An Onion headline from 1997 seemed to sum things up: “RC Cola Celebrates 10th Purchase.” Through the ’80s and into the ’90s, Royal Crown continued to lose market share while its two main competitors gobbled it up. The company had a loyal following and national distribution, but in the eyes of a Coke-and-Pepsi nation, it was the loser, the perennial bronze medalist.
Things only got worse for RC. As the two cola giants continued to grow, they inked deals with retailers that guaranteed them ample shelf space. They offered special discounts to supermarkets and began paying slotting fees, a practice that still exists today. (If you’ve ever wondered why Coke and Pepsi dominate the soda aisle, it’s because they’re oftentimes paying for that real estate.)
“[Coke and Pepsi] started carving up the retail market and shutting RC out in the process,” Donovan explains. “So not only was RC losing out on advertising, it was losing out on stores as well.”
RC tried to wedge its way back into the fight. After the company got out from under Posner’s ownership, it gained a solid advertising and development budget. Its first attempt to jump-start sales came in 1995 with RC Draft, a so-called “premium” soda made with cane sugar. Unfortunately for RC, people didn’t see what was so “premium” about the drink, and within a year it was pulled from shelves. In 2000, Cadbury-Schweppes bought RC, then moved it over to its Dr. Pepper Snapple Group. In the years that followed, RC came out with a few souped-up colas—RC Edge and RC Kick—along with low-calorie options RC Ten and a re-branded Diet RC. None of the new products managed to move the dial, and today no RC product is anywhere near the best-seller charts.
So who drinks RC Cola these days? In addition to its southern fans, the brand has a presence in Chicago, where it’s served at Bears games and at pizzerias throughout the city, which often give out a free liter with orders. According to Encyclopizzeria, that arrangement began back in the ’60s, when a creative local bottler got in good with local pie shops, figuring the pairing of RC and deep dish pizza would generate good vibes with customers. It did, and today many a Chicagoan has a soft spot for the underdog cola.
Aside from the Windy City, though, RC’s appeal seems tied to small town America and times gone by. “The company never shook its strictly southern, small-town image,” states the New Georgia Encyclopedia, which chronicles the state’s history.

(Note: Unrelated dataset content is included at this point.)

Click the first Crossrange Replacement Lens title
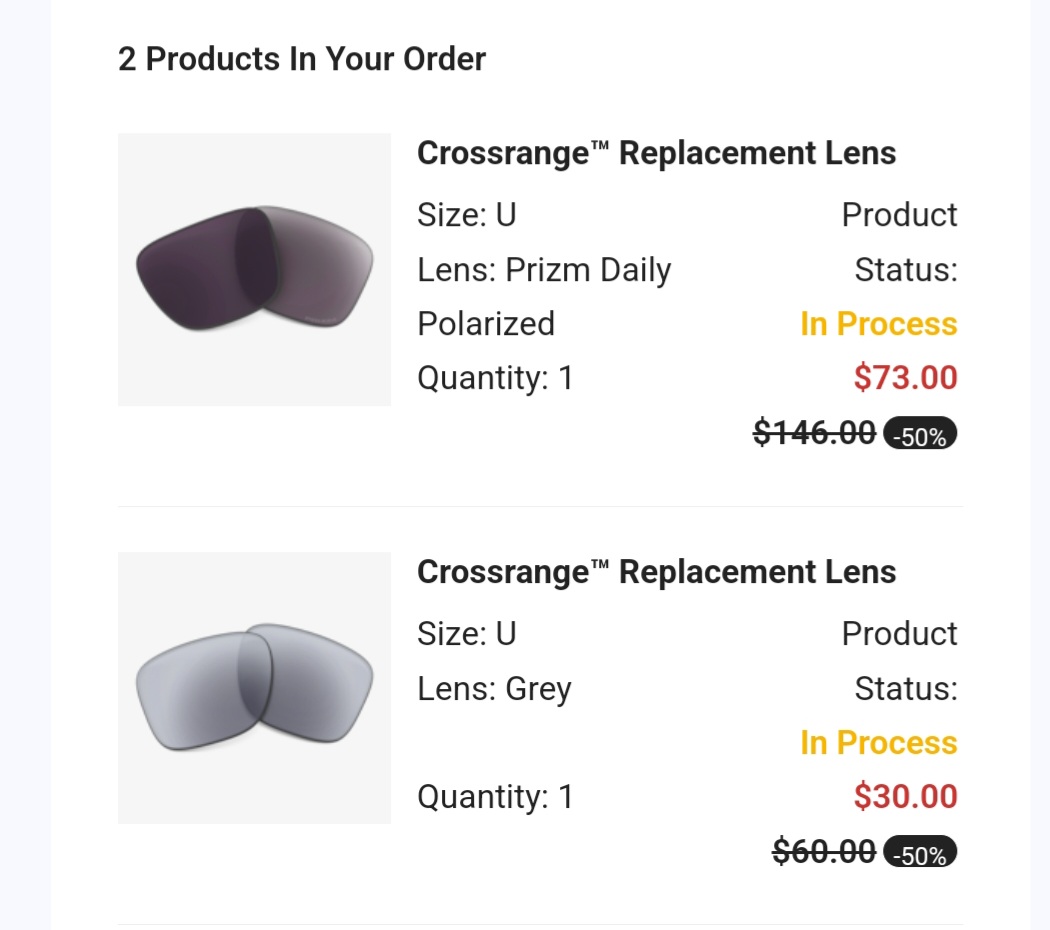1050x930 pixels. point(656,153)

For fans of RC, that image as the overlooked, underappreciated casualty of the cola wars is just what they love about it. It’s the scrappy bargain brand—the un-hyped, unadorned alternative for true cola lovers.

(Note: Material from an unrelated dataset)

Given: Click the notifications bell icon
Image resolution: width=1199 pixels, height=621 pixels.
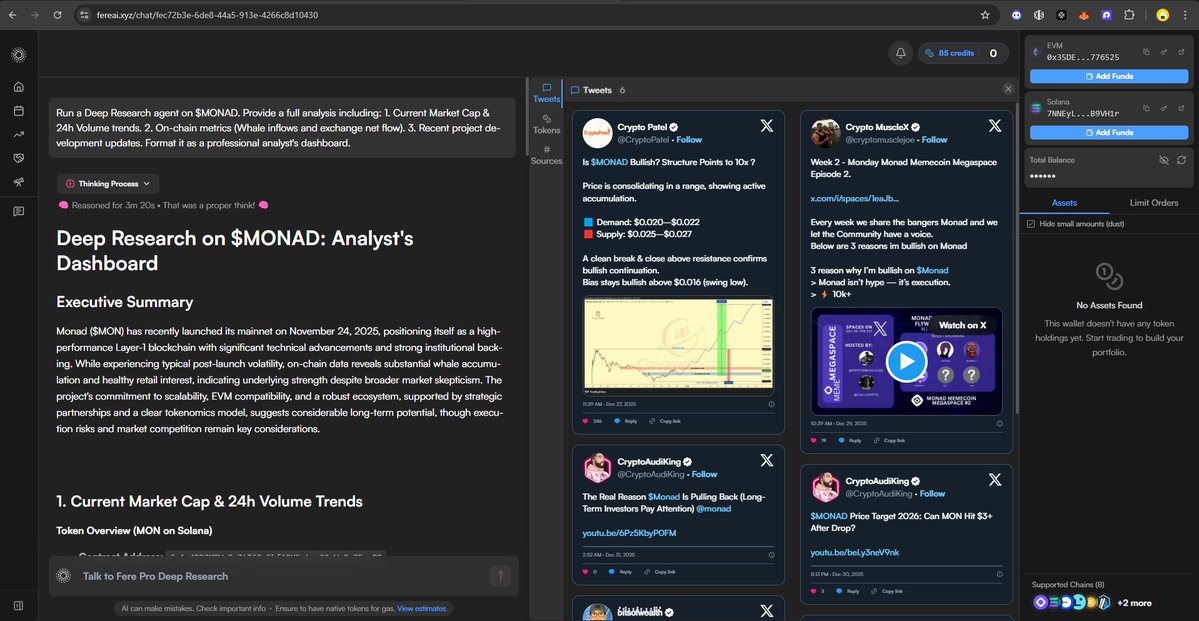Looking at the screenshot, I should pos(901,52).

Donovan, for one, believes RC’s narrative would have been much different had the cyclamate ban not happened. Diet Rite’s continued success could have given Royal Crown the confidence—not to mention the funds—needed to market more aggressively and continue innovating. Its name recognition could have grown, and its clout with restaurants and retailers along with it. Could it have joined Coke and Pepsi in the stratosphere of soda sales, or even have overtaken them?
“RC probably wouldn’t have had the resources of Coke or Pepsi,” Donovan surmises, “but they could have held their own a lot better.”
These days, being a top soda company isn’t something worth bragging about. The entire soft drink industry is declining, and has been for more than a decade as consumers opt for healthier choices. Over the past 20 years, sales of full-calorie soft drinks have fallen by more than 25 percent. Instead of one-upping each other, Coke and Pepsi are scrambling to stay relevant with a nation that’s rejecting their signature beverages. They’re expanding into juices and snacks, developing new zero-calorie soft drinks and dumping millions of dollars into advertising tying their brands to happiness, nostalgia, and other emotions that might transcend any worries about personal health.
Drinking less soda is surely a good thing. But for many people, there will always be something wonderful about a full-calorie, ice-cold cola. Whether it’s an everyday thing or an every-so-often treat, odds are most people will reach for a Coke or Pepsi. But if history had gone just a bit differently, they could be just as easily reaching for an RC Cola.